A gestão municipal também afirma que a Favela Conectada não atua como parceira do Instituto Conhecer Brasil no Programa WiFi Livre SP desde dezembro de 2025. O instituto sustenta que a contratação da empresa foi feita diretamente pela entidade, sem indicação da Prefeitura de São Paulo ou da Secretaria Municipal de Inovação e Tecnologia.

<><> Alex Leandro Bispo dos Santos é citado pelo Ministério Público de SP

Alex Leandro Bispo dos Santos está preso pelo feminicídio de Maria Katiane Gomes da Silva, que morreu após cair do 10º andar de um prédio na zona sul de São Paulo. Para o Ministério Público de São Paulo, a morte foi homicídio, e não suicídio.

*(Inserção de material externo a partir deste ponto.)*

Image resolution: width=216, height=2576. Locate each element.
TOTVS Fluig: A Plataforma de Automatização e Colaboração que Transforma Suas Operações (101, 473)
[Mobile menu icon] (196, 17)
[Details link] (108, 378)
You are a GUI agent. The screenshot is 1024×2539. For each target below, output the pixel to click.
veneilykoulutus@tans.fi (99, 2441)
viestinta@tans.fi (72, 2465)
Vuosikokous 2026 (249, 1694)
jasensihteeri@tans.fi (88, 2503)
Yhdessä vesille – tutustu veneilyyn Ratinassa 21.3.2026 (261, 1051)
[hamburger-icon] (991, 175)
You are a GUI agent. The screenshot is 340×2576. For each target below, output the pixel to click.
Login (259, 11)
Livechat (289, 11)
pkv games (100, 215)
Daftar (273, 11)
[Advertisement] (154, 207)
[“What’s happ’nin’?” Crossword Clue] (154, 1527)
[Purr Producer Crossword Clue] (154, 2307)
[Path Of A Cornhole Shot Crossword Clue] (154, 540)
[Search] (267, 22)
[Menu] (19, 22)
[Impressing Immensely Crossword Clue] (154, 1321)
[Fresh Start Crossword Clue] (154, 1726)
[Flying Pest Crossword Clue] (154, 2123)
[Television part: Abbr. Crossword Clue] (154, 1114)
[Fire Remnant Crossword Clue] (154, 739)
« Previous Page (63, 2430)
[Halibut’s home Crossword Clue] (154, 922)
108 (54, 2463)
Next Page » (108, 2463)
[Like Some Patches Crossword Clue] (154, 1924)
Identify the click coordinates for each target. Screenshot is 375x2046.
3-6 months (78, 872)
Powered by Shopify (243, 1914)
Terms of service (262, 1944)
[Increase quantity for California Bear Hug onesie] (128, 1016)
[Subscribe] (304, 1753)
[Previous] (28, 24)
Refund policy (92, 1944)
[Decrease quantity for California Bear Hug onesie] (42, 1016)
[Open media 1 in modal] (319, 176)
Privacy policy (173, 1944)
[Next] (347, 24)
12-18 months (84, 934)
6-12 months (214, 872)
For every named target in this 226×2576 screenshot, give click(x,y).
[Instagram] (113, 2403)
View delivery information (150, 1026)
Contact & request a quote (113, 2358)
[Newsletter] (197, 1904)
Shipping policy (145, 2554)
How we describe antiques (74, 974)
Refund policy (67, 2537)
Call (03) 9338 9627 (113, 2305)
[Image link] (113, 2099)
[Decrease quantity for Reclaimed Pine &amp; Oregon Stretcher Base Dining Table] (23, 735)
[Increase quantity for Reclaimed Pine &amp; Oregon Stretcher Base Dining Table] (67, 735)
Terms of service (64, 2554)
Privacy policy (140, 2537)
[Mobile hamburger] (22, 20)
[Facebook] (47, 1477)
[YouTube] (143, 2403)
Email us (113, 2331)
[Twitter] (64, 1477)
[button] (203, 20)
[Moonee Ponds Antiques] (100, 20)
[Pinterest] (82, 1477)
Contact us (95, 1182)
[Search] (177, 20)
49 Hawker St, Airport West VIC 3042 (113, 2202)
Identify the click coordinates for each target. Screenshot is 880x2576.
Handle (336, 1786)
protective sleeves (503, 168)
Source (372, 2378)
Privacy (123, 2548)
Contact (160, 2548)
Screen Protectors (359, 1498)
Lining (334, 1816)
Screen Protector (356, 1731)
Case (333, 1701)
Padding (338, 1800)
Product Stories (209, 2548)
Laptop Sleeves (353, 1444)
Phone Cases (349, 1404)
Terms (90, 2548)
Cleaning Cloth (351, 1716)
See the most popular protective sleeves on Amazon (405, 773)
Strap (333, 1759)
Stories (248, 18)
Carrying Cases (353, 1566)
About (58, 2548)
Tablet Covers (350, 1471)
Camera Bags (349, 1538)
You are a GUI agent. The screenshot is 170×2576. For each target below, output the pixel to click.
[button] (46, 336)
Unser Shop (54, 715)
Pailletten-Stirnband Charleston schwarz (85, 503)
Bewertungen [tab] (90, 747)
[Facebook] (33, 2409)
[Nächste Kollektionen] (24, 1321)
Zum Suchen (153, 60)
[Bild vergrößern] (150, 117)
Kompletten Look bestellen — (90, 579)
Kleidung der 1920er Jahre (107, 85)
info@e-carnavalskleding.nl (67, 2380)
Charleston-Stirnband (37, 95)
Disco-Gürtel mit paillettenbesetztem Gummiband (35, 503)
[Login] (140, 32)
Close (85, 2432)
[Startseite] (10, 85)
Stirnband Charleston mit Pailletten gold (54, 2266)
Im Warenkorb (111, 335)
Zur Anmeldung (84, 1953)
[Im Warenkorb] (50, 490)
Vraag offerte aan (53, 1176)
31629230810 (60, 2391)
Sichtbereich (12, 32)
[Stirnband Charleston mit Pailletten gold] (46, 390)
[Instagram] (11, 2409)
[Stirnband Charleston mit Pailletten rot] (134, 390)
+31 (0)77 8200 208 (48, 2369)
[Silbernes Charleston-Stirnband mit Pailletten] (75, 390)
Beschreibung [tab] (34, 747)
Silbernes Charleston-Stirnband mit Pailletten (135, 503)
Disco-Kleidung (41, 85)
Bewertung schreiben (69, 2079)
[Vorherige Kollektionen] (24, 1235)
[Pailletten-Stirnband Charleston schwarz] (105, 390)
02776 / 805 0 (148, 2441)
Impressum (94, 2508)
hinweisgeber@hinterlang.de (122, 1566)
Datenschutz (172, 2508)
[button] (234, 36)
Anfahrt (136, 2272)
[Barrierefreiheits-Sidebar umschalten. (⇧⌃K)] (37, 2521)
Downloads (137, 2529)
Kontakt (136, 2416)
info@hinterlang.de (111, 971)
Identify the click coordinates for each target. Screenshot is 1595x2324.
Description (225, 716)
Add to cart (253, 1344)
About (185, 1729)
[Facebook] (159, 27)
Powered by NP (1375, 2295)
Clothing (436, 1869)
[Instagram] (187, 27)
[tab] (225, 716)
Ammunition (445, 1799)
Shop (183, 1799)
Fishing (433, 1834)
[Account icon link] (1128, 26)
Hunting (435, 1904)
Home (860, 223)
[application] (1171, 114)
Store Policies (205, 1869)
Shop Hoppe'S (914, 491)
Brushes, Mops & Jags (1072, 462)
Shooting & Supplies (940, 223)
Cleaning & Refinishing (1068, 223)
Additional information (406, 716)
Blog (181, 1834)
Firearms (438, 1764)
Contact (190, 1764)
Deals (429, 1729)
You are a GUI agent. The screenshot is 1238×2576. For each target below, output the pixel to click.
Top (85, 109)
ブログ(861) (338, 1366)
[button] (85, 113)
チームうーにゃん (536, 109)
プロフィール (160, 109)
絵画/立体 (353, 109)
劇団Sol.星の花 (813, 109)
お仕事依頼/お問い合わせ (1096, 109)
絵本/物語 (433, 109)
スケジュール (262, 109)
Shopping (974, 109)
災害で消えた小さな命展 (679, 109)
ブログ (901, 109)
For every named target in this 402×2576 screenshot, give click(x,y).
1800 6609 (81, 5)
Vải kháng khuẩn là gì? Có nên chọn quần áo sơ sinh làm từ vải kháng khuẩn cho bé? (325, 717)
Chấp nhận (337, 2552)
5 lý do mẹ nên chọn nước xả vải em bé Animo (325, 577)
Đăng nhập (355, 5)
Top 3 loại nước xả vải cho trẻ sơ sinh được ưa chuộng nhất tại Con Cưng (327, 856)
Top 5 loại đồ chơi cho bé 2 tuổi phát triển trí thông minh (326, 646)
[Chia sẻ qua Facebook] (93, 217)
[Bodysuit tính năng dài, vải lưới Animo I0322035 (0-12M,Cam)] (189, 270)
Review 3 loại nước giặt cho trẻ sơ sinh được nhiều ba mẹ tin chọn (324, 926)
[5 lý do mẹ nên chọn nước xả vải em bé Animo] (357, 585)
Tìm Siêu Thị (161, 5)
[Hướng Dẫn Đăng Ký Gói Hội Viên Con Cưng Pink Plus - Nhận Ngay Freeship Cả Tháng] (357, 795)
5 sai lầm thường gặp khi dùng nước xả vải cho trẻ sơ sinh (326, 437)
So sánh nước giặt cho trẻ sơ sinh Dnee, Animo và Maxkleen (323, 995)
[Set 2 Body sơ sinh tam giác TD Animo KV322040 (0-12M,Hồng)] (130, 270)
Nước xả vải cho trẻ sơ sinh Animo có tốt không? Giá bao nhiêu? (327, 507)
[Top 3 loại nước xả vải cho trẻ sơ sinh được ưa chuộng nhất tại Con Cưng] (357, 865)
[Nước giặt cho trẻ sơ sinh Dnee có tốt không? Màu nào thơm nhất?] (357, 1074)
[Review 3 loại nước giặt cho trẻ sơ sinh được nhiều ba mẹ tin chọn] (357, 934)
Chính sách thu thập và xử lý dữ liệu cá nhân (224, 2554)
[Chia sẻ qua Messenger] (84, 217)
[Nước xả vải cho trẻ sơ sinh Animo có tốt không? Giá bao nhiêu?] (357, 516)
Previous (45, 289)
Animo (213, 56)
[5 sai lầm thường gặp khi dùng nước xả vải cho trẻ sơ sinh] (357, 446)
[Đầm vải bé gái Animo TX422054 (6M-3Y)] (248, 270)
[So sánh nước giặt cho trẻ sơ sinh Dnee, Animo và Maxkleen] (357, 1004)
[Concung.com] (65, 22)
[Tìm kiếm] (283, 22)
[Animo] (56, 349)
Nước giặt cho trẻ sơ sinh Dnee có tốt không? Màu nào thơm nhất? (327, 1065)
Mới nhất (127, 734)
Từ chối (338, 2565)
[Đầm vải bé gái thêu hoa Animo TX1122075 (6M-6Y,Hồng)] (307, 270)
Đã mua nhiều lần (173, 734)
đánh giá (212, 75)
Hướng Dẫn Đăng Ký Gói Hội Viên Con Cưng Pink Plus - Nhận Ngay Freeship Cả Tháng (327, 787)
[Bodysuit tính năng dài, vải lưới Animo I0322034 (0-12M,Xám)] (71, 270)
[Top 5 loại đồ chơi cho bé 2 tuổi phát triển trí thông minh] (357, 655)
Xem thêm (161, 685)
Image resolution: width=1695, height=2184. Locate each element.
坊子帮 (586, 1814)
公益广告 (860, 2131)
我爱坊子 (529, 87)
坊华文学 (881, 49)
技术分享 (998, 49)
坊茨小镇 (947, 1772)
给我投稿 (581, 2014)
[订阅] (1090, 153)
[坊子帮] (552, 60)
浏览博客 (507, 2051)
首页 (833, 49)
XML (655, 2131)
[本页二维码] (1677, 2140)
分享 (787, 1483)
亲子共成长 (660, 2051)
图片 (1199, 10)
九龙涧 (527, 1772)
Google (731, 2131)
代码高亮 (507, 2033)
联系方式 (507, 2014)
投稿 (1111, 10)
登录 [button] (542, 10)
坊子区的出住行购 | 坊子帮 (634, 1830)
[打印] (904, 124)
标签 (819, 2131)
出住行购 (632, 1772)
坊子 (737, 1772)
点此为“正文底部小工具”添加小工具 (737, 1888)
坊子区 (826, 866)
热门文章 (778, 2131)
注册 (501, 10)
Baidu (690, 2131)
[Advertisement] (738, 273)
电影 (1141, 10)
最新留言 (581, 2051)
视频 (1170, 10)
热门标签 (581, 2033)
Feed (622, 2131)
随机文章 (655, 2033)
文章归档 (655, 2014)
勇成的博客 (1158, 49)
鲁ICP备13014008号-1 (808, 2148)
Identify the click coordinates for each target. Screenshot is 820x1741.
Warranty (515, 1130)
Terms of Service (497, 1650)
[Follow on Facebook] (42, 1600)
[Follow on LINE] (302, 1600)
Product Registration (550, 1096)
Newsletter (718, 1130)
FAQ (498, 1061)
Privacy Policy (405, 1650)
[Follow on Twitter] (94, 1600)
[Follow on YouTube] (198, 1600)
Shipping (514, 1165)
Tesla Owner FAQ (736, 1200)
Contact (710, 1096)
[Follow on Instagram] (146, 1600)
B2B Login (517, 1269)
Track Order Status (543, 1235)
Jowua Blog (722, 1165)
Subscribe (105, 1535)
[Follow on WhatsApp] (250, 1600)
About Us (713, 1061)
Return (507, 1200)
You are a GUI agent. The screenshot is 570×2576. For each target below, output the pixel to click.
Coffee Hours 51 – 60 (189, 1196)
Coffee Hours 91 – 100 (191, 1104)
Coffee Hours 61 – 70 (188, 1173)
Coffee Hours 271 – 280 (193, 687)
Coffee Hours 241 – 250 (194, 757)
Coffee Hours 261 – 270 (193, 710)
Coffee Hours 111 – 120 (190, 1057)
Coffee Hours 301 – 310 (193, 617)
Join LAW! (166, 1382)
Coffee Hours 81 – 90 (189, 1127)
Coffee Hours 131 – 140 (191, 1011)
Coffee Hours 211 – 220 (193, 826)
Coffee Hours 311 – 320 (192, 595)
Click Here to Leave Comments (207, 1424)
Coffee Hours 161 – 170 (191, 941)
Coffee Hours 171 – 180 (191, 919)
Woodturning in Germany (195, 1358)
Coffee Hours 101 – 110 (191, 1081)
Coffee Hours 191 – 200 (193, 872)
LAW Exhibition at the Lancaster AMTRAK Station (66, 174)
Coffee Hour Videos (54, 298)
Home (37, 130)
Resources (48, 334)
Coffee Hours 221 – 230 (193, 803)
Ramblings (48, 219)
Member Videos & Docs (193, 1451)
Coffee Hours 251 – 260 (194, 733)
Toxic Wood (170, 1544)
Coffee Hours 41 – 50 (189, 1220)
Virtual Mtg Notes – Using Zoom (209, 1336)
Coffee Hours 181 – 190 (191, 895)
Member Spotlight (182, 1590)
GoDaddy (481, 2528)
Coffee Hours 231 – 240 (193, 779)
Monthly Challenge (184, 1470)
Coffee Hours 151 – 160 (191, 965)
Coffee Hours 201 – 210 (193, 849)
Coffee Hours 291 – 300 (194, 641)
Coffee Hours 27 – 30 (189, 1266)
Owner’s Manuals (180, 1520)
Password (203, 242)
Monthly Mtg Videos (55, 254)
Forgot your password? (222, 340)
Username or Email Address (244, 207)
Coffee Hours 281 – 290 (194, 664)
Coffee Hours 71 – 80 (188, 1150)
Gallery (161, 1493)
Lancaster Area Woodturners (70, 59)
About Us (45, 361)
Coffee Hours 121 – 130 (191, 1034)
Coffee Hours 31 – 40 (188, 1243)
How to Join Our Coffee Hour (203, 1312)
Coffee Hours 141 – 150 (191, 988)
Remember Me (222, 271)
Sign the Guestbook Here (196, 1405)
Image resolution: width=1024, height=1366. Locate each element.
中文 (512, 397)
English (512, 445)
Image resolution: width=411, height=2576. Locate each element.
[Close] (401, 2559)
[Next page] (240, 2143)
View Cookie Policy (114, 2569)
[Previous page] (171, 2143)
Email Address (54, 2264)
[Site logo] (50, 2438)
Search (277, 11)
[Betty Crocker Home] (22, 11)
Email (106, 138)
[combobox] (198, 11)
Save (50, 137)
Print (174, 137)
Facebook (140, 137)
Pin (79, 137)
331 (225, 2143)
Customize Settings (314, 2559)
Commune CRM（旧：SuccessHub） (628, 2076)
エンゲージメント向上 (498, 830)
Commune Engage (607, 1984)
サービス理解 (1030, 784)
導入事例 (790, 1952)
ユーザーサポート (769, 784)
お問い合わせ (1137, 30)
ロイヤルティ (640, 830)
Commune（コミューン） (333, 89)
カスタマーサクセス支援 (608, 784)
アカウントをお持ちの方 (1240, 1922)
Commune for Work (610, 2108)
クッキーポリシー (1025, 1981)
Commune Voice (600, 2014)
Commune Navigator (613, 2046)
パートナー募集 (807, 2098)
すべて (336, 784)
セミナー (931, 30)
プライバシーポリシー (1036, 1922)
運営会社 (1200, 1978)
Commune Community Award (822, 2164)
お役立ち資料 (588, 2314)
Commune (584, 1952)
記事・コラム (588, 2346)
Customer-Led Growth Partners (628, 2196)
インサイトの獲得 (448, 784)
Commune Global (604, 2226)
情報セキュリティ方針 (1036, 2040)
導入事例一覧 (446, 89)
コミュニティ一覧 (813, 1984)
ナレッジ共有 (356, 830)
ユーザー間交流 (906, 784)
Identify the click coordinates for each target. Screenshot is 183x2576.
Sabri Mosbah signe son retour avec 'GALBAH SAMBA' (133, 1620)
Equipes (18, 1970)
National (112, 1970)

Santos aparece em mais de 60 registros processuais no Conselho Nacional de Justiça. A presença do nome nos processos não significa que ele seja réu em todos, mas parte dos procedimentos envolve acusações criminais, como roubo, extorsão mediante sequestro e feminicídio.

A defesa de Santos nega a acusação de ligação com o PCC e também nega o feminicídio. O advogado Eugênio Malavasi afirmou que “evidência não é prova” e declarou que o empresário nega “peremptoriamente” integrar facção criminosa. Sobre a morte de Maria Katiane, a defesa sustenta que Santos não jogou a companheira do prédio.

<><> Produtora de Dark Horse já era alvo de apurações

A nova frente reforça a centralidade de Dark Horse nas apurações sobre a produtora ligada ao projeto bolsonarista. A Fórum já mostrou o suposto elo entre o filme de Bolsonaro e o PCC a partir de investigações sobre a rede financeira ligada ao longa.

Em outro desdobramento, a Polícia Federal pediu a quebra de sigilo da produtora responsável por Dark Horse. A apuração mira a movimentação de recursos ligados à produção do filme e seus possíveis vínculos com outros investigados.

Karina Ferreira da Gama também aparece vinculada a contratos públicos por meio de empresas e entidades relacionadas ao ecossistema da Go Up Entertainment. A Fórum revelou que a produtora de Dark Horse aparece em contratos com 51 governos, em uma rede que passou a ser escrutinada depois de o filme entrar no centro das apurações.

Até aqui, os elementos disponíveis indicam que a Favela Conectada foi subcontratada pelo Instituto Conhecer Brasil no projeto WiFi Livre SP. Não há, no material analisado, registro de contrato direto entre a Prefeitura de São Paulo e a empresa de Alex Leandro Bispo dos Santos.

O ponto central da nova revelação é que a subcontratada da entidade ligada à produtora de Dark Horse tem como sócio um empresário que, segundo o Ministério Público de São Paulo, integra o PCC e está preso por feminicídio.